Automobile insurers in New York are required to pay attorney fees when a no-fault claim is settled or resolved through an award or judgment in favor of the health provider. Insurers that want to use EUO and IME as no-show defenses should be prepared to pay higher attorney fees. A no-fault lawyer in New York can guide you on whether using these defenses is in your best interests.
When there is a dispute between the claimant and the insurance provider, the claimant can be asked to participate in an Examination Under Oath (EUO). An EUO is a formal court proceeding where the policyholder or the insured party, under oath, can be questioned by a lawyer or any legal representative nominated by their insurance provider regarding matters related to the claim.
In approximately 12 states of the U.S., no-fault insurance is required by all drivers. No-fault insurance, also known as personal injury protection (PIP), covers the cost of medical expenses for the driver and passengers regardless of who was at fault for the accident.
Generally, insurance companies can demand that the insured or policyholder testifies at an Examination Under Oath (EUO) in a no-fault claim. In addition, insurance companies can ask for independent medical exams (IMEs) performed by a physician of the insurance adjuster’s choice.
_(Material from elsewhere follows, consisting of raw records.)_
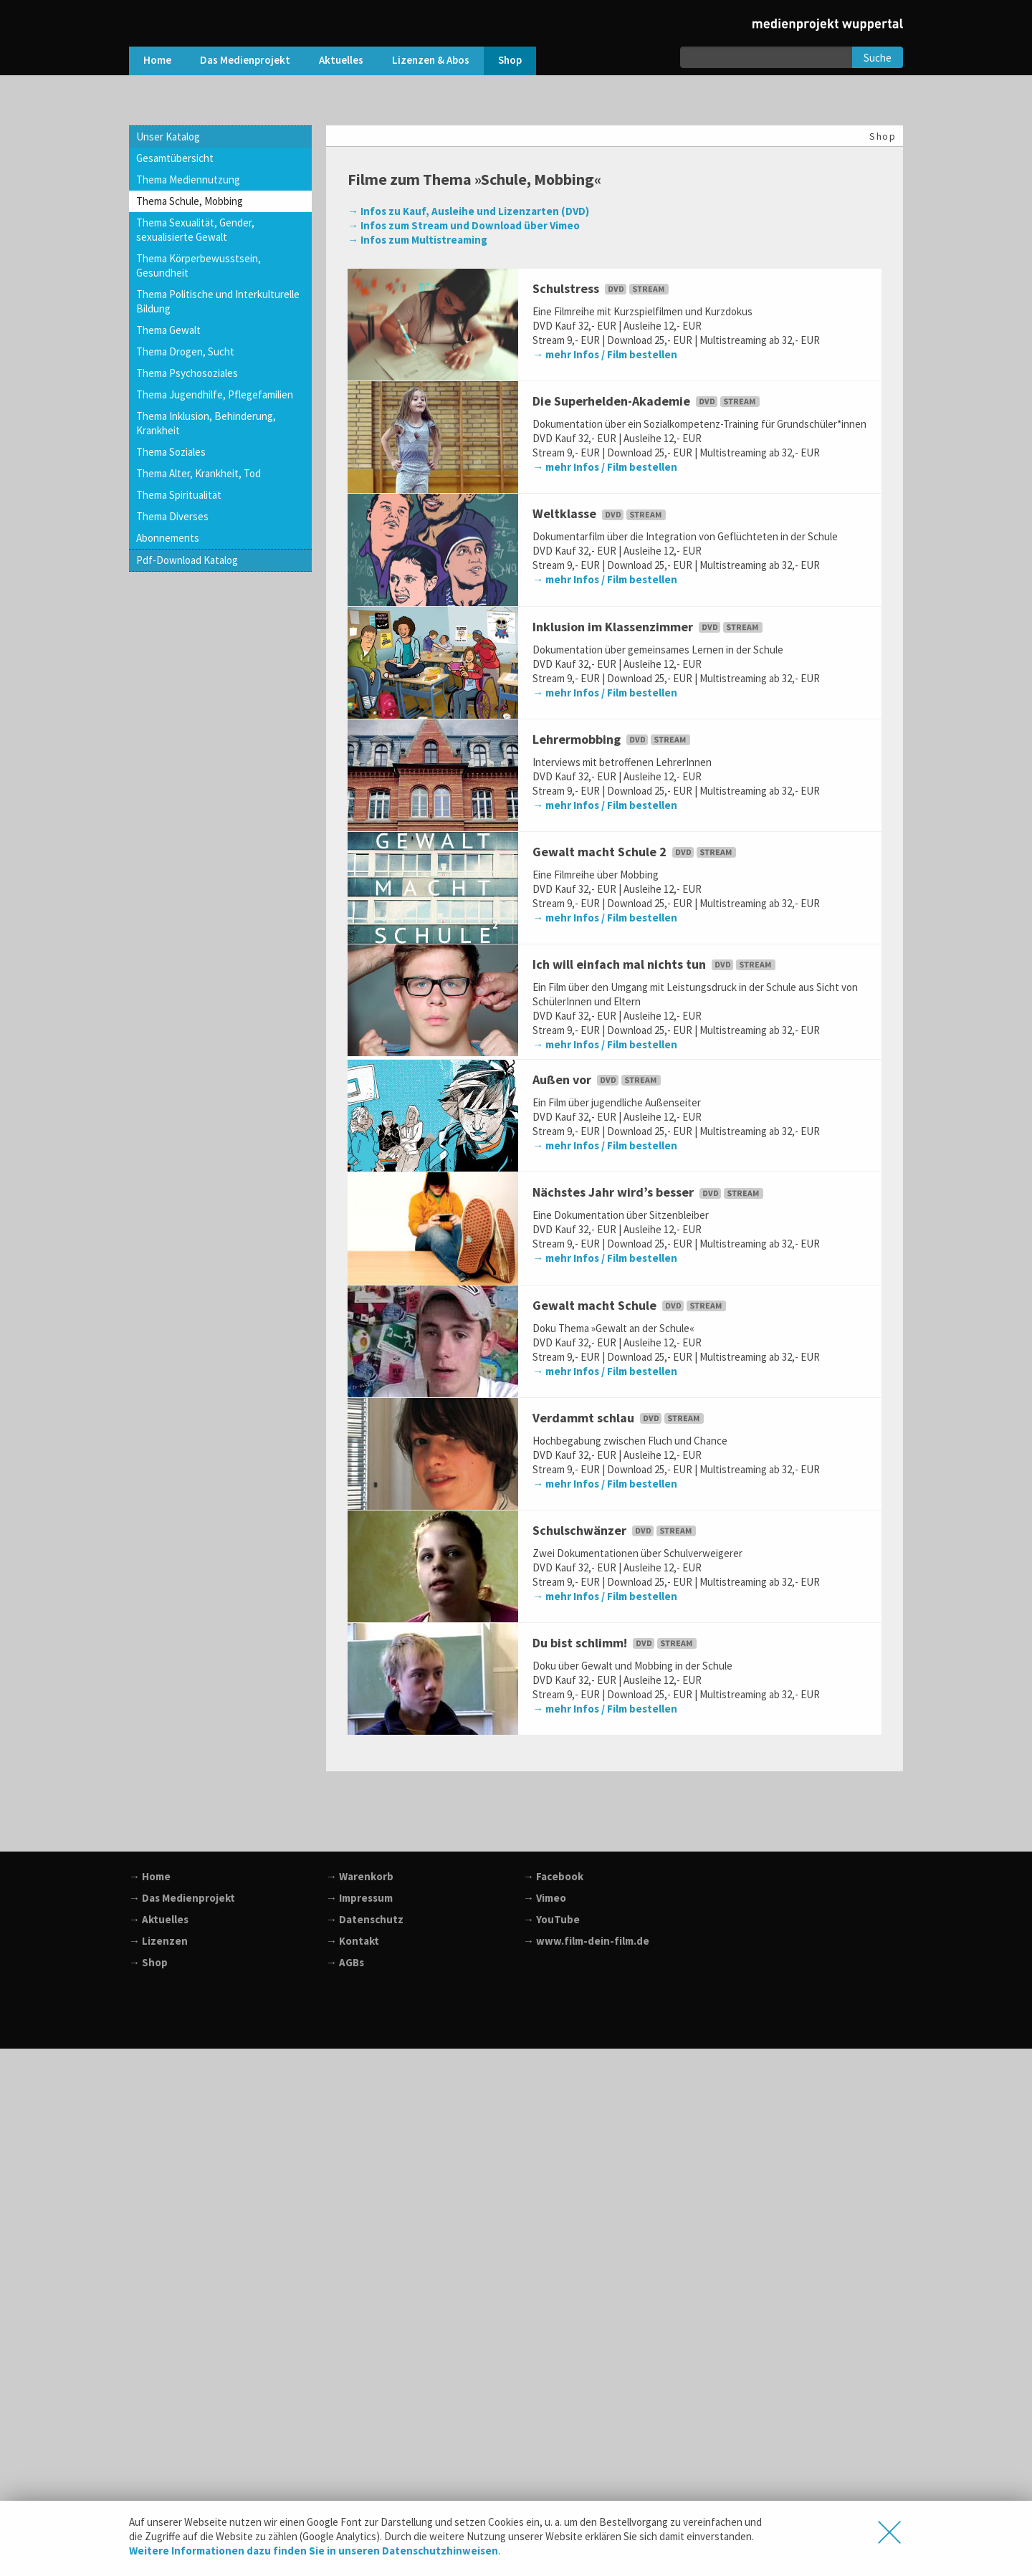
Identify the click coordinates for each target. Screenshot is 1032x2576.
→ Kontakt (352, 1941)
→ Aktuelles (158, 1919)
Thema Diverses (172, 516)
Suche (878, 57)
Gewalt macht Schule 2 (635, 851)
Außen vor (598, 1079)
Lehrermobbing (612, 739)
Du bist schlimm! (615, 1642)
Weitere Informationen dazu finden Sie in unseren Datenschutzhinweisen (313, 2550)
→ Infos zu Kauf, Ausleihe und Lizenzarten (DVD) (468, 211)
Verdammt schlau (619, 1417)
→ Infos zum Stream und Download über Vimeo (464, 225)
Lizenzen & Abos (430, 60)
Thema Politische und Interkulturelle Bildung (218, 301)
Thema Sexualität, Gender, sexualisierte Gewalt (195, 230)
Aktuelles (341, 60)
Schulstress (602, 288)
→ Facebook (553, 1876)
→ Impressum (359, 1898)
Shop (510, 60)
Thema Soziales (171, 452)
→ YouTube (551, 1919)
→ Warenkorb (359, 1876)
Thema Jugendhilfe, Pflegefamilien (214, 394)
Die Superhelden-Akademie (647, 401)
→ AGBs (345, 1962)
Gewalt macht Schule (630, 1305)
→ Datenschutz (364, 1919)
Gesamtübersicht (175, 158)
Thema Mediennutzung (188, 179)
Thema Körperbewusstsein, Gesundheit (198, 265)
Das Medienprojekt (245, 60)
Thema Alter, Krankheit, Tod (198, 473)
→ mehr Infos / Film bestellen (604, 354)
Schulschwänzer (615, 1530)
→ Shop (148, 1962)
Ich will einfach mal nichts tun (655, 964)
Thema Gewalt (168, 330)
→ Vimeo (544, 1898)
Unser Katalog (168, 136)
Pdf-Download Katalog (187, 560)
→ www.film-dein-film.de (586, 1941)
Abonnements (167, 538)
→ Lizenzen (158, 1941)
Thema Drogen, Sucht (185, 351)
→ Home (150, 1876)
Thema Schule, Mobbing (189, 201)
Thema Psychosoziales (187, 373)
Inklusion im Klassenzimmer (648, 626)
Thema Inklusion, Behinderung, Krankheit (206, 423)
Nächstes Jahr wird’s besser (649, 1192)
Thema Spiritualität (178, 495)
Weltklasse (600, 513)
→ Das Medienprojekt (182, 1898)
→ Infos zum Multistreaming (417, 239)
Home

According to 11 NYCRR 65-1.1, the plaintiff or policyholder must comply with the insurance company’s reasonable demands and submit any medical examination reports as many times as requested by the defendant or insurance company’s legal representative. Complying with this condition is a binding precedent for the plaintiff to receive any compensation from the insurance company.
In New York, when any no-fault action is finalized or resolved, whether through a verdict or settlement, the auto insurance companies should pay attorney fees according to the Insurance Law Article 51. This law has subsections stating the amount of attorney fees payable and how to determine them.
If a dispute that can lead to arbitration or a court hearing involves a policy issue such as the ones enumerated on the NYS form NF-1 or claim form, the insurer would have to pay their attorney as much as $70 per hour or a maximum cap of $1400 for any subsequent litigation or arbitration. If the attorney makes an appearance before the arbitration form or at the court hearings, they can be entitled to about an $80 per hour fee.
However, for any arbitration forum or court proceedings that do not involve a policy issue, the attorney can be entitled to a fee of 20 percent of the sum of the principal and interest payable to the healthcare provider.
There seems to be a loophole in the system that allows a plaintiff to easily get an adjournment from a court hearing using IME or EFO. To make matters worse, no maximum limit on the number of adjournments can be required. This means the IMEs and EUOs can be used indefinitely to postpone the court hearings.
The plaintiff can use this as a tactic to get extra time to build up their case for the no-fault claim. Unfortunately, this also means the insurer will suffer additional costs, including attorney fees. Therefore, there is a need to update no-fault regulations and requirements for a “no-show” defense, and until that happens, this issue is unlikely to end.